今は父の異母兄の曾孫に当たる人がフェアバンクス家の当主。


フェアバンクス家は

「一族内で魔力を保ち続けるために、とスミッソン家の魔術師・魔力持ちを婿養子にとったり嫁に貰ったりしている」

ような家なので…


フェアバンクス家の当主側からすると

セルマ・スミスは

「ショーンおじさんの娘」

というより

「エレインおばさんの孫」

という認識になるらしい。


商人ギルドの銀行業務を仕切ってる銭ゲバ一族という事で評判は良くないが…

スミッソン商会の縁戚一族でもあるので、大物の後ろ盾がある人間以外は嫌がらせもできない。

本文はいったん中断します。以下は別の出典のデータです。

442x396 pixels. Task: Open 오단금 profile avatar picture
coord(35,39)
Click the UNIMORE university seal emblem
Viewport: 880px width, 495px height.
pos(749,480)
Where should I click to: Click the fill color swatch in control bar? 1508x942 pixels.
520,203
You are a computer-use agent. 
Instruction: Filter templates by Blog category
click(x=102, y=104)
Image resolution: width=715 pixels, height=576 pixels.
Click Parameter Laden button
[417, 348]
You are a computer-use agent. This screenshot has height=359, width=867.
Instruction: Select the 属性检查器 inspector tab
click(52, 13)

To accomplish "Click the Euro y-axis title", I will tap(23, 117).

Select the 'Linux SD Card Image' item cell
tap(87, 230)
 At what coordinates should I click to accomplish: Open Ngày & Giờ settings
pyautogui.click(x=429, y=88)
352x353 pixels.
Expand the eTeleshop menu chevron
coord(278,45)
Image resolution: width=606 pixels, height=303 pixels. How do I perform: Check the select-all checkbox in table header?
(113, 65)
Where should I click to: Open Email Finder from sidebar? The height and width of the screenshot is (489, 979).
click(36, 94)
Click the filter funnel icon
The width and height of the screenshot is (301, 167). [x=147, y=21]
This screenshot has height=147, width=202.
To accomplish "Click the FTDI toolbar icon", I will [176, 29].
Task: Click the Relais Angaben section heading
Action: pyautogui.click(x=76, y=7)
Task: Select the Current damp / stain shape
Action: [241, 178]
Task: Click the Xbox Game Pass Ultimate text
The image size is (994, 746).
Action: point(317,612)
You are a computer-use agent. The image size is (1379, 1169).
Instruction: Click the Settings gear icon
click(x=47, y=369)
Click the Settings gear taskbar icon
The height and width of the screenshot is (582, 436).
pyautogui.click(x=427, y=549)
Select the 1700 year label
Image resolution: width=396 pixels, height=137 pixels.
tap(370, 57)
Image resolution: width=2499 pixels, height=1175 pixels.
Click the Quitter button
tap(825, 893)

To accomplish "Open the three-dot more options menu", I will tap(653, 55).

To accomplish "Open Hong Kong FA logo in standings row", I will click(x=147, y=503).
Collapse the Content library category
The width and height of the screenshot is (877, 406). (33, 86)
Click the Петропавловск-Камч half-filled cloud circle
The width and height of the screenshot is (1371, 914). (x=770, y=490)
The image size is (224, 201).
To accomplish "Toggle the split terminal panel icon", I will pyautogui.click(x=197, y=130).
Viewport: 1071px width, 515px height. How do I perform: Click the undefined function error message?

準男爵家は世襲じゃない筈なのに、父の父シャーマン・フェアバンクスの代には既に準男爵家で、その後もずっと叙爵し続けてきたらしい。


十年くらい前には男爵位と田舎の小さな領地を与えられている。

今や正式な貴族家だ。

(更には分家が準男爵家になった)


デクスターにフェアバンクス家の現在の状況を教えてもらい、私の方でも乗り気になり…


ジョエル・フェアバンクスという隠れ魔術師の医師に

「治癒適性の魔力持ちを弟子入りさせてくれないか」

と話を持ちかけてもらえる事になったのだった。